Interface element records
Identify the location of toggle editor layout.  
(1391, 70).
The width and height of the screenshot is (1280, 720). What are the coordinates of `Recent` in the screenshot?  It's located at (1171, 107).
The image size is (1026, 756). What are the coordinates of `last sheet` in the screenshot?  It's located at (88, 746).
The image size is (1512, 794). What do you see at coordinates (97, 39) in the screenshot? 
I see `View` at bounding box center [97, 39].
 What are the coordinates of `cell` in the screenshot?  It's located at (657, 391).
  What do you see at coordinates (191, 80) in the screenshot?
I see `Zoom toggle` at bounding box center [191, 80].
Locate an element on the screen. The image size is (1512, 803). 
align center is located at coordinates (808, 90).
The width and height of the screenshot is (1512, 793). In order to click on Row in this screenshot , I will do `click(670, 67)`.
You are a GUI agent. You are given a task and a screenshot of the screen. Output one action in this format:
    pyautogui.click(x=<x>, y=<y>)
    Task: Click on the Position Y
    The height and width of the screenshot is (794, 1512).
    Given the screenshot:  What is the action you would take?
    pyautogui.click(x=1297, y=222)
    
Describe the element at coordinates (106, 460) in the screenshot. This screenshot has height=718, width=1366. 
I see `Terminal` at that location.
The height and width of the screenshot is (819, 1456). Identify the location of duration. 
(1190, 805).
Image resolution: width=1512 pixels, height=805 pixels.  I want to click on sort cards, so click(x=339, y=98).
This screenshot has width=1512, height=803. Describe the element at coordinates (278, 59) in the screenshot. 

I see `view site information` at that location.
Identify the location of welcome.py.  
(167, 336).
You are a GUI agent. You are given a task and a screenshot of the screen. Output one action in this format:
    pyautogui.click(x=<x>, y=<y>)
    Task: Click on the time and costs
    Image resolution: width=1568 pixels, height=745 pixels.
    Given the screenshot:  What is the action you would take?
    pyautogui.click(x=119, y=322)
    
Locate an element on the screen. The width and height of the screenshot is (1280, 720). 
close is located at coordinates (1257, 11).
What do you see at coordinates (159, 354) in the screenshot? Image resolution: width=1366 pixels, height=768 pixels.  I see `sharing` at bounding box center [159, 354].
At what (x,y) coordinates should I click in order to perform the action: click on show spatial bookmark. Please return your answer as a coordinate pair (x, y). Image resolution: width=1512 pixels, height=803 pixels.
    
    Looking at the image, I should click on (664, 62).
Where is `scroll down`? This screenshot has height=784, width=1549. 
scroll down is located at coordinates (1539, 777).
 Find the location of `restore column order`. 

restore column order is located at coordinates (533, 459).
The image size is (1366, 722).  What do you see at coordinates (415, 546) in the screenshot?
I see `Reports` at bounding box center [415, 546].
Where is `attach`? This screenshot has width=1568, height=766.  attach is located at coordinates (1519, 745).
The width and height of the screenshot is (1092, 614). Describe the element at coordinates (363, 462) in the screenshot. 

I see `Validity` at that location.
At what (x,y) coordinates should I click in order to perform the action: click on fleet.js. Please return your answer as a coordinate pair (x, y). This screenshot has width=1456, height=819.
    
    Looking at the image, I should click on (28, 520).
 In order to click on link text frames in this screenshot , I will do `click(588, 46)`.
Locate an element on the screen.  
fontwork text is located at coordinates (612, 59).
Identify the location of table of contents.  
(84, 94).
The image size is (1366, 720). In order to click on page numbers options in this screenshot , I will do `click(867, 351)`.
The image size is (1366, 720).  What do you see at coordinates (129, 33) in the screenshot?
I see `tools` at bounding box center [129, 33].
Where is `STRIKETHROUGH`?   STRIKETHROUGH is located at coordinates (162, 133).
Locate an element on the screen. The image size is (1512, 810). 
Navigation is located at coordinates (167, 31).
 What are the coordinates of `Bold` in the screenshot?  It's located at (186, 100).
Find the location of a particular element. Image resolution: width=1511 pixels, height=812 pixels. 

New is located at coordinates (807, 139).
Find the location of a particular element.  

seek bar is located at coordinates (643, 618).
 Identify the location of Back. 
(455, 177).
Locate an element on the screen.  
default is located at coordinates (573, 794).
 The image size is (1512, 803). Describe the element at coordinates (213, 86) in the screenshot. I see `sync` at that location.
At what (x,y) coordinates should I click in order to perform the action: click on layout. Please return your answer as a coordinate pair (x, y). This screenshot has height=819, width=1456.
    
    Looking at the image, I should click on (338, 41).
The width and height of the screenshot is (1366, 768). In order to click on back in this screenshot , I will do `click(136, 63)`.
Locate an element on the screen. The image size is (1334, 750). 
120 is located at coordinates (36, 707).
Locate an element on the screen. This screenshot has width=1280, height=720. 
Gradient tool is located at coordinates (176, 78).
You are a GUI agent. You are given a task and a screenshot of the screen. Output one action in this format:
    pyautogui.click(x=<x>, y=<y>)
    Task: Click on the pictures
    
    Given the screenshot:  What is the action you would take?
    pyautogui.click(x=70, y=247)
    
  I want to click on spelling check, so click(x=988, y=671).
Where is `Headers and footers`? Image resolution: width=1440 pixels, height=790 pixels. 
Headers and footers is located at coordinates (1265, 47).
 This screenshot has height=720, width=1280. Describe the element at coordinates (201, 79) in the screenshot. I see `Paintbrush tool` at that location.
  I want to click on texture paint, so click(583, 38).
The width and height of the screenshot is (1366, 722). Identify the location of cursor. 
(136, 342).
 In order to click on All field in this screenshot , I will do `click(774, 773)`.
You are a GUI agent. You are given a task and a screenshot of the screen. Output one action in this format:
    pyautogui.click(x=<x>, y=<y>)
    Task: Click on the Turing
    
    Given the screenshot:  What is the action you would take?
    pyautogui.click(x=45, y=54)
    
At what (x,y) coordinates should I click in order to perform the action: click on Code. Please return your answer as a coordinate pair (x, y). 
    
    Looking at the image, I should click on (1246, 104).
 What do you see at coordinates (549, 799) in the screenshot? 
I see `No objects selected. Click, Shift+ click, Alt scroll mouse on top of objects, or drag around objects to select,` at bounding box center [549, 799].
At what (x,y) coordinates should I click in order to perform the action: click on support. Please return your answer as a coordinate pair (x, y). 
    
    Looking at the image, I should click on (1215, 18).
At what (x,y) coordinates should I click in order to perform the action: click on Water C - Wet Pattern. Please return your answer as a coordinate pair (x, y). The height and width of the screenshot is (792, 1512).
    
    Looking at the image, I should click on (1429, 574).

What you have to do — Express the whole listing above as a Markdown table with the columns Row and Text. Give each nonblank line its own row, numbered in order, and leave out the blank lines.

In response —
| Row | Text |
|---|---|
| 1 | Identify the location of toggle editor layout.   |
| 2 | (1391, 70). |
| 3 | The width and height of the screenshot is (1280, 720). What are the coordinates of `Recent` in the screenshot?  It's located at (1171, 107). |
| 4 | The image size is (1026, 756). What are the coordinates of `last sheet` in the screenshot?  It's located at (88, 746). |
| 5 | The image size is (1512, 794). What do you see at coordinates (97, 39) in the screenshot?  |
| 6 | I see `View` at bounding box center [97, 39]. |
| 7 |  What are the coordinates of `cell` in the screenshot?  It's located at (657, 391). |
| 8 |   What do you see at coordinates (191, 80) in the screenshot? |
| 9 | I see `Zoom toggle` at bounding box center [191, 80]. |
| 10 | Locate an element on the screen. The image size is (1512, 803).  |
| 11 | align center is located at coordinates (808, 90). |
| 12 | The width and height of the screenshot is (1512, 793). In order to click on Row in this screenshot , I will do `click(670, 67)`. |
| 13 | You are a GUI agent. You are given a task and a screenshot of the screen. Output one action in this format: |
| 14 |     pyautogui.click(x=<x>, y=<y>) |
| 15 |     Task: Click on the Position Y |
| 16 |     The height and width of the screenshot is (794, 1512). |
| 17 |     Given the screenshot:  What is the action you would take? |
| 18 |     pyautogui.click(x=1297, y=222) |
| 19 | Describe the element at coordinates (106, 460) in the screenshot. This screenshot has height=718, width=1366.  |
| 20 | I see `Terminal` at that location. |
| 21 | The height and width of the screenshot is (819, 1456). Identify the location of duration.  |
| 22 | (1190, 805). |
| 23 | Image resolution: width=1512 pixels, height=805 pixels.  I want to click on sort cards, so click(x=339, y=98). |
| 24 | This screenshot has width=1512, height=803. Describe the element at coordinates (278, 59) in the screenshot.  |
| 25 | I see `view site information` at that location. |
| 26 | Identify the location of welcome.py.   |
| 27 | (167, 336). |
| 28 | You are a GUI agent. You are given a task and a screenshot of the screen. Output one action in this format: |
| 29 |     pyautogui.click(x=<x>, y=<y>) |
| 30 |     Task: Click on the time and costs |
| 31 |     Image resolution: width=1568 pixels, height=745 pixels. |
| 32 |     Given the screenshot:  What is the action you would take? |
| 33 |     pyautogui.click(x=119, y=322) |
| 34 | Locate an element on the screen. The width and height of the screenshot is (1280, 720).  |
| 35 | close is located at coordinates (1257, 11). |
| 36 | What do you see at coordinates (159, 354) in the screenshot? Image resolution: width=1366 pixels, height=768 pixels.  I see `sharing` at bounding box center [159, 354]. |
| 37 | At what (x,y) coordinates should I click in order to perform the action: click on show spatial bookmark. Please return your answer as a coordinate pair (x, y). Image resolution: width=1512 pixels, height=803 pixels. |
| 38 |     Looking at the image, I should click on (664, 62). |
| 39 | Where is `scroll down`? This screenshot has height=784, width=1549.  |
| 40 | scroll down is located at coordinates (1539, 777). |
| 41 |  Find the location of `restore column order`.  |
| 42 | restore column order is located at coordinates (533, 459). |
| 43 | The image size is (1366, 722).  What do you see at coordinates (415, 546) in the screenshot? |
| 44 | I see `Reports` at bounding box center [415, 546]. |
| 45 | Where is `attach`? This screenshot has width=1568, height=766.  attach is located at coordinates (1519, 745). |
| 46 | The width and height of the screenshot is (1092, 614). Describe the element at coordinates (363, 462) in the screenshot.  |
| 47 | I see `Validity` at that location. |
| 48 | At what (x,y) coordinates should I click in order to perform the action: click on fleet.js. Please return your answer as a coordinate pair (x, y). This screenshot has width=1456, height=819. |
| 49 |     Looking at the image, I should click on (28, 520). |
| 50 |  In order to click on link text frames in this screenshot , I will do `click(588, 46)`. |
| 51 | Locate an element on the screen.   |
| 52 | fontwork text is located at coordinates (612, 59). |
| 53 | Identify the location of table of contents.   |
| 54 | (84, 94). |
| 55 | The image size is (1366, 720). In order to click on page numbers options in this screenshot , I will do `click(867, 351)`. |
| 56 | The image size is (1366, 720).  What do you see at coordinates (129, 33) in the screenshot? |
| 57 | I see `tools` at bounding box center [129, 33]. |
| 58 | Where is `STRIKETHROUGH`?   STRIKETHROUGH is located at coordinates (162, 133). |
| 59 | Locate an element on the screen. The image size is (1512, 810).  |
| 60 | Navigation is located at coordinates (167, 31). |
| 61 |  What are the coordinates of `Bold` in the screenshot?  It's located at (186, 100). |
| 62 | Find the location of a particular element. Image resolution: width=1511 pixels, height=812 pixels.  |
| 63 | New is located at coordinates (807, 139). |
| 64 | Find the location of a particular element.   |
| 65 | seek bar is located at coordinates (643, 618). |
| 66 |  Identify the location of Back.  |
| 67 | (455, 177). |
| 68 | Locate an element on the screen.   |
| 69 | default is located at coordinates (573, 794). |
| 70 |  The image size is (1512, 803). Describe the element at coordinates (213, 86) in the screenshot. I see `sync` at that location. |
| 71 | At what (x,y) coordinates should I click in order to perform the action: click on layout. Please return your answer as a coordinate pair (x, y). This screenshot has height=819, width=1456. |
| 72 |     Looking at the image, I should click on (338, 41). |
| 73 | The width and height of the screenshot is (1366, 768). In order to click on back in this screenshot , I will do `click(136, 63)`. |
| 74 | Locate an element on the screen. The image size is (1334, 750).  |
| 75 | 120 is located at coordinates (36, 707). |
| 76 | Locate an element on the screen. This screenshot has width=1280, height=720.  |
| 77 | Gradient tool is located at coordinates (176, 78). |
| 78 | You are a GUI agent. You are given a task and a screenshot of the screen. Output one action in this format: |
| 79 |     pyautogui.click(x=<x>, y=<y>) |
| 80 |     Task: Click on the pictures |
| 81 |     Given the screenshot:  What is the action you would take? |
| 82 |     pyautogui.click(x=70, y=247) |
| 83 |   I want to click on spelling check, so click(x=988, y=671). |
| 84 | Where is `Headers and footers`? Image resolution: width=1440 pixels, height=790 pixels.  |
| 85 | Headers and footers is located at coordinates (1265, 47). |
| 86 |  This screenshot has height=720, width=1280. Describe the element at coordinates (201, 79) in the screenshot. I see `Paintbrush tool` at that location. |
| 87 |   I want to click on texture paint, so click(583, 38). |
| 88 | The width and height of the screenshot is (1366, 722). Identify the location of cursor.  |
| 89 | (136, 342). |
| 90 |  In order to click on All field in this screenshot , I will do `click(774, 773)`. |
| 91 | You are a GUI agent. You are given a task and a screenshot of the screen. Output one action in this format: |
| 92 |     pyautogui.click(x=<x>, y=<y>) |
| 93 |     Task: Click on the Turing |
| 94 |     Given the screenshot:  What is the action you would take? |
| 95 |     pyautogui.click(x=45, y=54) |
| 96 | At what (x,y) coordinates should I click in order to perform the action: click on Code. Please return your answer as a coordinate pair (x, y).  |
| 97 |     Looking at the image, I should click on (1246, 104). |
| 98 |  What do you see at coordinates (549, 799) in the screenshot?  |
| 99 | I see `No objects selected. Click, Shift+ click, Alt scroll mouse on top of objects, or drag around objects to select,` at bounding box center [549, 799]. |
| 100 | At what (x,y) coordinates should I click in order to perform the action: click on support. Please return your answer as a coordinate pair (x, y).  |
| 101 |     Looking at the image, I should click on (1215, 18). |
| 102 | At what (x,y) coordinates should I click in order to perform the action: click on Water C - Wet Pattern. Please return your answer as a coordinate pair (x, y). The height and width of the screenshot is (792, 1512). |
| 103 |     Looking at the image, I should click on (1429, 574). |